== RECORDS SHOWN

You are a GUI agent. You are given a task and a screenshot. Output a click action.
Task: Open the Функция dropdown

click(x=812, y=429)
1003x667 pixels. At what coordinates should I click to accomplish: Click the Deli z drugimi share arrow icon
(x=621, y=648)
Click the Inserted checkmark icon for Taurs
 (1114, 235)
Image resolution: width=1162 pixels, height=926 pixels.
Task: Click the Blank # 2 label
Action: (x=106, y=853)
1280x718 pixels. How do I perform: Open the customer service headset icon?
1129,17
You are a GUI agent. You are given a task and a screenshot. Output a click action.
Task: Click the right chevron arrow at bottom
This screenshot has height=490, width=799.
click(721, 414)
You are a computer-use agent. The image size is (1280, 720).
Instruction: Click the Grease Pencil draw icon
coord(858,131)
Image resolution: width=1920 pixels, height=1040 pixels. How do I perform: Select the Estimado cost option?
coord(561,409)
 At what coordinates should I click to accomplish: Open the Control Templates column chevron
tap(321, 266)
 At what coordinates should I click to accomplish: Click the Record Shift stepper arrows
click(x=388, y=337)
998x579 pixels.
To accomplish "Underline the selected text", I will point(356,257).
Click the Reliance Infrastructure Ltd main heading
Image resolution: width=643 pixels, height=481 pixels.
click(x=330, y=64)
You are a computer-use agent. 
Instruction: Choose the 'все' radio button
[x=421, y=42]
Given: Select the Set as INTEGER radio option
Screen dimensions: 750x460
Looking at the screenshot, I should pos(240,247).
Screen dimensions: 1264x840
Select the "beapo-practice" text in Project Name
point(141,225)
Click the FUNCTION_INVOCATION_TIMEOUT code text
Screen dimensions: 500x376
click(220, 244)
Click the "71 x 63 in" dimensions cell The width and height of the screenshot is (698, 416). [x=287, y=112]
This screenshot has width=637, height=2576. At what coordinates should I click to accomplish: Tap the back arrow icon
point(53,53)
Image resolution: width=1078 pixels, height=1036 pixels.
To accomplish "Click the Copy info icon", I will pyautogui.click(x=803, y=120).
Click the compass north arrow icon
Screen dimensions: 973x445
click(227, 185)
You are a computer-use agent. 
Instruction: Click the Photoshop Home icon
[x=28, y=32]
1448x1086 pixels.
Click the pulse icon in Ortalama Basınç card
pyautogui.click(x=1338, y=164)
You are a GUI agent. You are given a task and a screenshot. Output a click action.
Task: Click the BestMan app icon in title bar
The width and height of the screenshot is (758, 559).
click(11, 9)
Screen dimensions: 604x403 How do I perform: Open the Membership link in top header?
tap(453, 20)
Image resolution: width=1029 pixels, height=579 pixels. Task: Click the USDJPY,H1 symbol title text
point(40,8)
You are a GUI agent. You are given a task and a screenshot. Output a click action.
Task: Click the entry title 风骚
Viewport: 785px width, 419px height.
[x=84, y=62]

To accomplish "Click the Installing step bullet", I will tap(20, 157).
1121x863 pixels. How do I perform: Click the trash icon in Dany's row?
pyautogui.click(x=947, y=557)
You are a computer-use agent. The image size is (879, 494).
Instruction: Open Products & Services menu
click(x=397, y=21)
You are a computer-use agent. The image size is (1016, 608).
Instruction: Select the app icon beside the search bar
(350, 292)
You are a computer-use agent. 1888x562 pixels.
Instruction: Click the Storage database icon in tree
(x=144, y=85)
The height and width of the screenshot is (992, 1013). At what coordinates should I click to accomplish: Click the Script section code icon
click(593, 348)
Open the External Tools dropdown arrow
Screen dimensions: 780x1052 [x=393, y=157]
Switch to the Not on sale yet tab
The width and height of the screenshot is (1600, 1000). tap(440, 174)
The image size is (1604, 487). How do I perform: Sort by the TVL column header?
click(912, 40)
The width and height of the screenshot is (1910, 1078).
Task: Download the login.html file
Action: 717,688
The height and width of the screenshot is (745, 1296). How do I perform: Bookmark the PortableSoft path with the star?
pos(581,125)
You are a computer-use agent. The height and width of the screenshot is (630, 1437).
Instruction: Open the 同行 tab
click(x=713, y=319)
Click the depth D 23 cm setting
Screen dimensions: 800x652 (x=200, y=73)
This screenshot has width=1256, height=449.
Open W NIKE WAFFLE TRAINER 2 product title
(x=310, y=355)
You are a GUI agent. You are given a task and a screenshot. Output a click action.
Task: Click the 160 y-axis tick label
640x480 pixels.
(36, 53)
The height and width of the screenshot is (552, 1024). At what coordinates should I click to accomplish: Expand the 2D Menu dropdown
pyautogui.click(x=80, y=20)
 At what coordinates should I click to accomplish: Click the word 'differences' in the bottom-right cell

====

Would you output the material above once more, exactly as given?

RESULT FOR THIS TASK:
You are a GUI agent. You are given a task and a screenshot. Output a click action.
Task: Open the Функция dropdown

click(x=812, y=429)
1003x667 pixels. At what coordinates should I click to accomplish: Click the Deli z drugimi share arrow icon
(x=621, y=648)
Click the Inserted checkmark icon for Taurs
 (1114, 235)
Image resolution: width=1162 pixels, height=926 pixels.
Task: Click the Blank # 2 label
Action: (x=106, y=853)
1280x718 pixels. How do I perform: Open the customer service headset icon?
1129,17
You are a GUI agent. You are given a task and a screenshot. Output a click action.
Task: Click the right chevron arrow at bottom
This screenshot has height=490, width=799.
click(721, 414)
You are a computer-use agent. The image size is (1280, 720).
Instruction: Click the Grease Pencil draw icon
coord(858,131)
Image resolution: width=1920 pixels, height=1040 pixels. How do I perform: Select the Estimado cost option?
coord(561,409)
 At what coordinates should I click to accomplish: Open the Control Templates column chevron
tap(321, 266)
 At what coordinates should I click to accomplish: Click the Record Shift stepper arrows
click(x=388, y=337)
998x579 pixels.
To accomplish "Underline the selected text", I will point(356,257).
Click the Reliance Infrastructure Ltd main heading
Image resolution: width=643 pixels, height=481 pixels.
click(x=330, y=64)
You are a computer-use agent. 
Instruction: Choose the 'все' radio button
[x=421, y=42]
Given: Select the Set as INTEGER radio option
Screen dimensions: 750x460
Looking at the screenshot, I should pos(240,247).
Screen dimensions: 1264x840
Select the "beapo-practice" text in Project Name
point(141,225)
Click the FUNCTION_INVOCATION_TIMEOUT code text
Screen dimensions: 500x376
click(220, 244)
Click the "71 x 63 in" dimensions cell The width and height of the screenshot is (698, 416). [x=287, y=112]
This screenshot has width=637, height=2576. At what coordinates should I click to accomplish: Tap the back arrow icon
point(53,53)
Image resolution: width=1078 pixels, height=1036 pixels.
To accomplish "Click the Copy info icon", I will pyautogui.click(x=803, y=120).
Click the compass north arrow icon
Screen dimensions: 973x445
click(227, 185)
You are a computer-use agent. 
Instruction: Click the Photoshop Home icon
[x=28, y=32]
1448x1086 pixels.
Click the pulse icon in Ortalama Basınç card
pyautogui.click(x=1338, y=164)
You are a GUI agent. You are given a task and a screenshot. Output a click action.
Task: Click the BestMan app icon in title bar
The width and height of the screenshot is (758, 559).
click(11, 9)
Screen dimensions: 604x403 How do I perform: Open the Membership link in top header?
tap(453, 20)
Image resolution: width=1029 pixels, height=579 pixels. Task: Click the USDJPY,H1 symbol title text
point(40,8)
You are a GUI agent. You are given a task and a screenshot. Output a click action.
Task: Click the entry title 风骚
Viewport: 785px width, 419px height.
[x=84, y=62]

To accomplish "Click the Installing step bullet", I will tap(20, 157).
1121x863 pixels. How do I perform: Click the trash icon in Dany's row?
pyautogui.click(x=947, y=557)
You are a computer-use agent. The image size is (879, 494).
Instruction: Open Products & Services menu
click(x=397, y=21)
You are a computer-use agent. The image size is (1016, 608).
Instruction: Select the app icon beside the search bar
(350, 292)
You are a computer-use agent. 1888x562 pixels.
Instruction: Click the Storage database icon in tree
(x=144, y=85)
The height and width of the screenshot is (992, 1013). At what coordinates should I click to accomplish: Click the Script section code icon
click(593, 348)
Open the External Tools dropdown arrow
Screen dimensions: 780x1052 [x=393, y=157]
Switch to the Not on sale yet tab
The width and height of the screenshot is (1600, 1000). tap(440, 174)
The image size is (1604, 487). How do I perform: Sort by the TVL column header?
click(912, 40)
The width and height of the screenshot is (1910, 1078).
Task: Download the login.html file
Action: 717,688
The height and width of the screenshot is (745, 1296). How do I perform: Bookmark the PortableSoft path with the star?
pos(581,125)
You are a computer-use agent. The height and width of the screenshot is (630, 1437).
Instruction: Open the 同行 tab
click(x=713, y=319)
Click the depth D 23 cm setting
Screen dimensions: 800x652 (x=200, y=73)
This screenshot has width=1256, height=449.
Open W NIKE WAFFLE TRAINER 2 product title
(x=310, y=355)
You are a GUI agent. You are given a task and a screenshot. Output a click action.
Task: Click the 160 y-axis tick label
640x480 pixels.
(36, 53)
The height and width of the screenshot is (552, 1024). At what coordinates should I click to accomplish: Expand the 2D Menu dropdown
pyautogui.click(x=80, y=20)
 At what coordinates should I click to accomplish: Click the word 'differences' in the bottom-right cell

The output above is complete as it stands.